Unification Lab

Unification Lab[1]

The SLic Interpreter.

Assumptions

This labs assumes knowledge of the MuLE environment and familiarity with the SLic (Simple Logic) language.

Objective

To understand unification, the process of matching two expressions.

Overview of SLic

SLic is a logic language that provides some of the basic features found in declarative languages like PROLOG. The declarative/logic paradigm is a unique paradigm that has features not found in languages of other paradigms. In general, declarative programs describe properties of the solution as a collection of "facts" and "rules" (called the database), but do not specify how to compute the solution. Instead, the database engine derives the actual solution using predicate calculus to infer valid statements.

In a SLic program, the user interacts with the database of facts and rules by asking queries. A query is a question to the database asking if certain properties can be deduced based on the current knowledge in the database.

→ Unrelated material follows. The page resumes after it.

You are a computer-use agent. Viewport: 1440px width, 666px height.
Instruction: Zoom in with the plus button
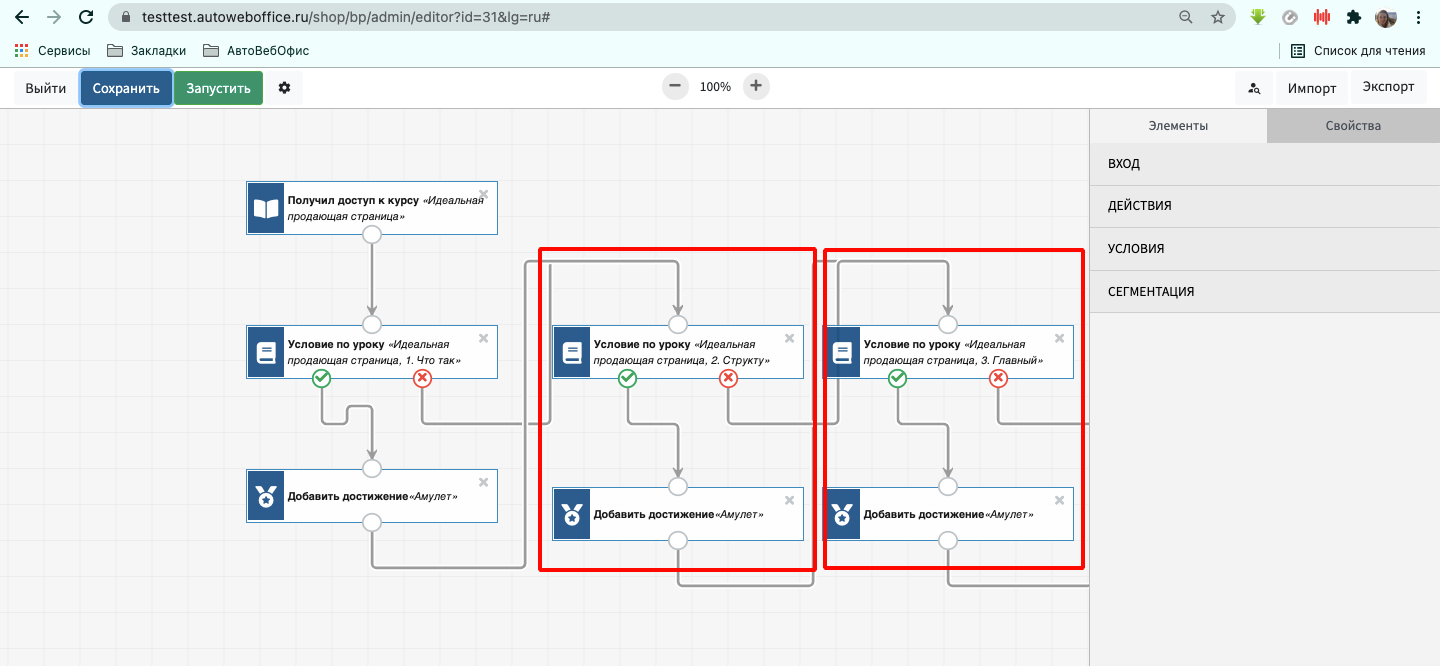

Overview of Laboratory Assignment

A fundamental problem in finding query results is to determine if two expressions unify, or match. Inside the database, the fact

eats { bear fish }

would look like:

((eats bear fish))

and the rule

predator { X } if eats { X Y } and animal { Y }

would look like:

((predator X)(eats X Y)(animal Y))

In general, a fact or rule is represented as a list with a sub-list representing each expression. For these expressions, the functor is

the car of the list and the operands the cdr.

Unify will be passed two expressions from either facts, rules, or the query. They will be of the form (eats bear fish) or (predator (X 0)). Note there is only one level of ()s. Note also that the variable X has been replaced by the list (X 0) representing a time-stamped variable. This renaming process is done outside unification.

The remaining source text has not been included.